SRU’s student-run literary magazine is a rare form
Slippery Rock University’s literary magazine, SLAB, is one of the few literary magazines in the country entirely run by undergraduate students.
May 3, 2018
SLIPPERY ROCK, Pa. - SLAB, Slippery Rock University's literary magazine, is one of the few in the country entirely edited and run by undergraduate students.
"I knew about SLAB (Sound and Literary Art Book) before I started here because it has a national presence in the world of literary magazines," said Rochelle Hurt, assistant professor of English and SLAB co-adviser, who is in her first year on the SRU faculty after completing her doctorate in English at the University of Cincinnati last year. "I didn't know much about SRU but when I interviewed here I realized this is where SLAB was and that's exciting because that kind of a journal is usually edited by graduate students. To have a national journal edited by undergrads is really special."

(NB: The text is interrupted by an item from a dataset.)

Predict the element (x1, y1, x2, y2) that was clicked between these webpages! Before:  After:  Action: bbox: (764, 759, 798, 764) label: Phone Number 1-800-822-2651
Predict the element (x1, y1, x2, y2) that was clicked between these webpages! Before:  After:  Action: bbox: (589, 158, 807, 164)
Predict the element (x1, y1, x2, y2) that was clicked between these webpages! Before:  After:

A student organization consisting of 30 undergraduates produces SLAB each year. The content includes the genres of poetry, fiction and creative nonfiction, submitted by emerging and established writers from across the country. Recognized in 2012 with the National Program Directors' Prize for Undergraduate Literary Magazines by the Association of Writers and Writing Programs, SLAB has a reputation that helps students gain editing experience, attend national conferences and work alongside famous authors.
"The students get to professionalize their studies," said Mark O'Connor, associate professor of English and SLAB co-adviser who helped build the publication since its inception in 2006. "They get a hands-on, physical thing that they made and the experience places them in the ranks of other professionals. Our students are playing with the heavy hitters."
The most recent edition of SLAB, the 270-page Issue 13 released early last month, features 55 pieces from writers such as Eric Pankey, the Heritage Chair in Writing at George Mason University and the author of 12 poetry collections. Pankey's unsolicited submission of the poem "To Formulate a Definition" is an example of how SLAB is recognized by the literary community as a destination for their work.
"(SLAB) gives the students a sense of how big the writing world is," Hurt said. "As a student, it's easy not to think beyond the classroom experience and how many other writers are out there. But they get to be a part of a big writing community."
From editing and desktop design to planning a release party and attending a national writing conference, students on the SLAB staff obtain experience that prepares them for their careers and post-graduate work. They evaluate more than 300 submissions from August to December before selecting, proofreading and publishing the work for release in early April.
Prior to O'Connor's arrival at SRU, the University had a literary magazine called Ginger Hill that published students' work, mostly from English majors. But only people at the University knew about it.
"What's more valuable is giving the students a chance to work on a literary magazine that goes all over the country and publishes both famous writers and those just starting out," O'Connor said. "(As a student) you can say, 'Hey, I made this amazing thing and I was the fiction editor or the poetry editor or the nonfiction editor.'"
SRU-based writers also get the opportunity to be featured in the pages of the magazine as the winners of the Boggs Senior Creative Writing Prize has his or her work published in the magazine each year. The prize, named for William Boggs, SRU English professor, is awarded to a senior creative writing major whose submitted literary work is evaluated by an independent judge.
Amanda Salvia, a 2017 graduate, had her essay about her grandmother's struggle with dementia, "(Nonna, 2016)," published in the most recent issue, while Danielle McDermott, a senior from Slippery Rock who is the current managing editor of SLAB, will have her work, a creative nonfiction piece titled "Familial Paper Trail," published in next year's issue.
"It's an amazing honor to not only be part of the SLAB staff but now part of the book as a contributor," said McDermott, who will pursue a master's in English and media studies at Rutgers University-Camden next year, with a teaching assistantship covering her tuition.
"(Working on SLAB) has been a growing experience, taking on more opportunities and learning about publishing and the behind-the-scenes work. It's helped me as a leader but also being able to interact with people on a professional and personal basis as well," she said.
In addition to Salvia's piece, this year's issue included the findings from an oral history project conducted by Anna Swartwout, a senior English literature major from Renfrew, who received a $725 Summer Undergraduate Research Experience award last year to research the history of homecoming queens at SRU called "Queens of Slippery Rock."
While gaining confidence and professionalizing their studies are both ways that SRU students benefit from working on SLAB, there's something else that makes their experience rare.
"They also have a lot fun and it gives them this close club to be a part of," Hurt said. "It's fun and it's an important professionalization activity; those usually don't come together."